The e-commerce giant is offering Askville users who answer questions the ability to acquire Quest Gold, virtual currency that for a time can be redeemed for US$100 and $50 Amazon gift cards.
The initiative follows a long line of sites offered by search engines such as Google and others to offer a more human touch to Web-based information gathering. Askville is also based on the idea that simply searching online is not always the best way to find the answers to some questions.
"Finding information or getting good advice is hard enough when you are searching the Internet by yourself," said Joseph Park, director of Askville.com.
Using real people, who can either point users to the answers or share personal experiences, "makes the discoverability of information much more efficient" as well as "a lot more fun," Park added.
Askville has been open to invited customers since last December, when the beta version launched; it is now open to all Amazon customers. Non-customers can gain access to the site by using their mobile phones to authenticate themselves.
To help drive users to the site, Amazon is offering both those who ask and those who answer questions the ability to earn Quest Gold. Gold points are awarded based on the expertise a user displays in a topic and other factors.
The site will be matched with a second, to be called "Questville," where Quest Gold can be cashed in for rewards, Amazon said. In a note on the Askville blog, Amazon says the launch of Questville was delayed because the company was not able to devote enough resources to developing it ahead of the launch of Askville.
In the meantime, Amazon is offering users the chance to cash in the currency for Amazon gift certificates.
Extending a Strong Feature
From the site, it's easy to see how it will help drive buying traffic at Amazon. One question about buying digital cameras, for instance, includes answers that contain specific product recommendations that in one click take users back to the Amazon page for those products.
The launch of Askville comes just days after Amazon's most recent new venture, the launch of an e-book reader called "Kindle," was met with mixed reviews and skepticism abut the company's ability to foster electronic book adoption.
Nevertheless, Askville is an attempt to extend one of Amazon's strongest features -- its ability to leverage customers into trusted reviewers. Millions of Amazon users have entered reviews on the e-tailer's main site and Amazon already has a system that lets readers of those reviews rank them based on usefulness, said Forrester Research analyst Carrie Johnson.

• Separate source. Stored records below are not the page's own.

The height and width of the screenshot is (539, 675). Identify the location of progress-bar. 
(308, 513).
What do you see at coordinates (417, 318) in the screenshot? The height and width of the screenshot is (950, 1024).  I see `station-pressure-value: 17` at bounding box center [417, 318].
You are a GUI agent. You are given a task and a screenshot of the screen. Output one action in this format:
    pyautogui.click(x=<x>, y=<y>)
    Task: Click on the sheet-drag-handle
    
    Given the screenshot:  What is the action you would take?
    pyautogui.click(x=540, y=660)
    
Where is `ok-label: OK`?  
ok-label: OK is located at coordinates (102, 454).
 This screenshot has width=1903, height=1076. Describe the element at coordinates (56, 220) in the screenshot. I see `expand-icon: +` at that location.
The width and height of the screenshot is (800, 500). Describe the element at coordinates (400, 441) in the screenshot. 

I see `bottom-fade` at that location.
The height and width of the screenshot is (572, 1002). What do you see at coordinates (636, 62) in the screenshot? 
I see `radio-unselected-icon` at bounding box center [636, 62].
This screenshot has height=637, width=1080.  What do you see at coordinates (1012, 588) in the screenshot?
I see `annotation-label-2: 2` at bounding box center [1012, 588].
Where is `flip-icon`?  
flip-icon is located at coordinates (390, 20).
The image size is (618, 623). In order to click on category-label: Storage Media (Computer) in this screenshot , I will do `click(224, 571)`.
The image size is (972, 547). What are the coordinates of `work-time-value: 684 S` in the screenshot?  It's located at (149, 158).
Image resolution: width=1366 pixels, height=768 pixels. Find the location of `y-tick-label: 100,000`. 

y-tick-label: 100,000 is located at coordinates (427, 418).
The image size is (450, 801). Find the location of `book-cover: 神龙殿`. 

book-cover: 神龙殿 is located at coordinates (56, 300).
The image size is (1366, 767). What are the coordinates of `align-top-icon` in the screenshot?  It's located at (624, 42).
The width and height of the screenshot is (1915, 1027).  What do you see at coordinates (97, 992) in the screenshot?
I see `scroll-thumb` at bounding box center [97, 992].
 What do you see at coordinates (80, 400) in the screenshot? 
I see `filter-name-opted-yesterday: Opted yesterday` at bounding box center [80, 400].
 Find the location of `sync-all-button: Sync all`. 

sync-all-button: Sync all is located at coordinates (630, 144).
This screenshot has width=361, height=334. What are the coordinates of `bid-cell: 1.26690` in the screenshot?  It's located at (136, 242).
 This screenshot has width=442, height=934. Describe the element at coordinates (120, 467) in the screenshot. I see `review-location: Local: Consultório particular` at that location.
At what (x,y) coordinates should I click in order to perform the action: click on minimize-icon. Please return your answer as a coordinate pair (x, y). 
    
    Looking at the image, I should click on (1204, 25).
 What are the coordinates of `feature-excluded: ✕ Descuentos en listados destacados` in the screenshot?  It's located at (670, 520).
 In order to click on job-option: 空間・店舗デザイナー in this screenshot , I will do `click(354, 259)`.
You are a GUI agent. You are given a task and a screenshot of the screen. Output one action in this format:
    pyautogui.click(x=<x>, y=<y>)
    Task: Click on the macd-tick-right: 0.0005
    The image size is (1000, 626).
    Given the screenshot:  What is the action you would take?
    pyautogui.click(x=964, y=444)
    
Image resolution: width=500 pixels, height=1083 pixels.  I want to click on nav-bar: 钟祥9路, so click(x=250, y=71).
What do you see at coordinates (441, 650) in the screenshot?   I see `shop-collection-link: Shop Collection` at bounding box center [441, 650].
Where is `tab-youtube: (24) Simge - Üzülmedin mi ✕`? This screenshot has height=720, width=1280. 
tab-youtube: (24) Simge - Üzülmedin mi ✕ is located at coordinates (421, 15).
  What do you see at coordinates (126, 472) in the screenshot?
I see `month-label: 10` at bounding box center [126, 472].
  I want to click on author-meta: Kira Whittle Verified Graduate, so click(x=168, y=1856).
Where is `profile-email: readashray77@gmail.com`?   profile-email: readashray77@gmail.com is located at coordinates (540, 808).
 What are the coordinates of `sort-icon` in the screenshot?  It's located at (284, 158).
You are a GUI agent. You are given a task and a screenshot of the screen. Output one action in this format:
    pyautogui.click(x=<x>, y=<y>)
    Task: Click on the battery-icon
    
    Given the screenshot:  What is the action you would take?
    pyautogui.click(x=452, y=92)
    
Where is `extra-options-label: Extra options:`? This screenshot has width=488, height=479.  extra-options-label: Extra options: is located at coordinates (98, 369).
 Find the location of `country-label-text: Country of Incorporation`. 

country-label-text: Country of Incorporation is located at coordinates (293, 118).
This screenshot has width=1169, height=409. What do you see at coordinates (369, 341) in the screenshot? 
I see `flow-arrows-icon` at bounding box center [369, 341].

"A lot of online retailers have tried to follow the model that Amazon has made work so well," Johnson told the E-Commerce Times.
Following the Leader
By trying to extend it beyond direct product reviews, Amazon is moving onto turf already guarded by search engines and a growing number of social networking sites, however -- ground where Amazon's own search ventures, the product search engine A9 and the open search engine that spun off it have not made much headway against the top search players, Johnson noted.
Others have found it difficult to find the right formula and economic model for the human search approach. Google Answers, which offered answers from live researchers for a fee, was shut down last year after about four years. Meanwhile, Yahoo maintains Yahoo Answers, and has added social networking elements to the site.
Similarly, business-focused social networking site LinkedIn recently added its own Answers page, where registered users can submit questions and have them answered by people in their extended networks.
Because there's clearly a market for information beyond what searching alone can yield, Google may yet try to get back into the answers game, Sterling Market Intelligence analyst Greg Sterling told the E-Commerce Times.
Developing Future Products
Earlier this year, Google added a polling feature to its social networking offering, Orkut, sparking speculation that if Google Answers did return, it would be as part of that site.
"I have to think they are going to be looking to bring it back in some form at some point," Sterling said.
When it shut down the site, Google said its experiment had given it insight into what people want to learn about on the Web and "a lot of material for developing future products to serve our users."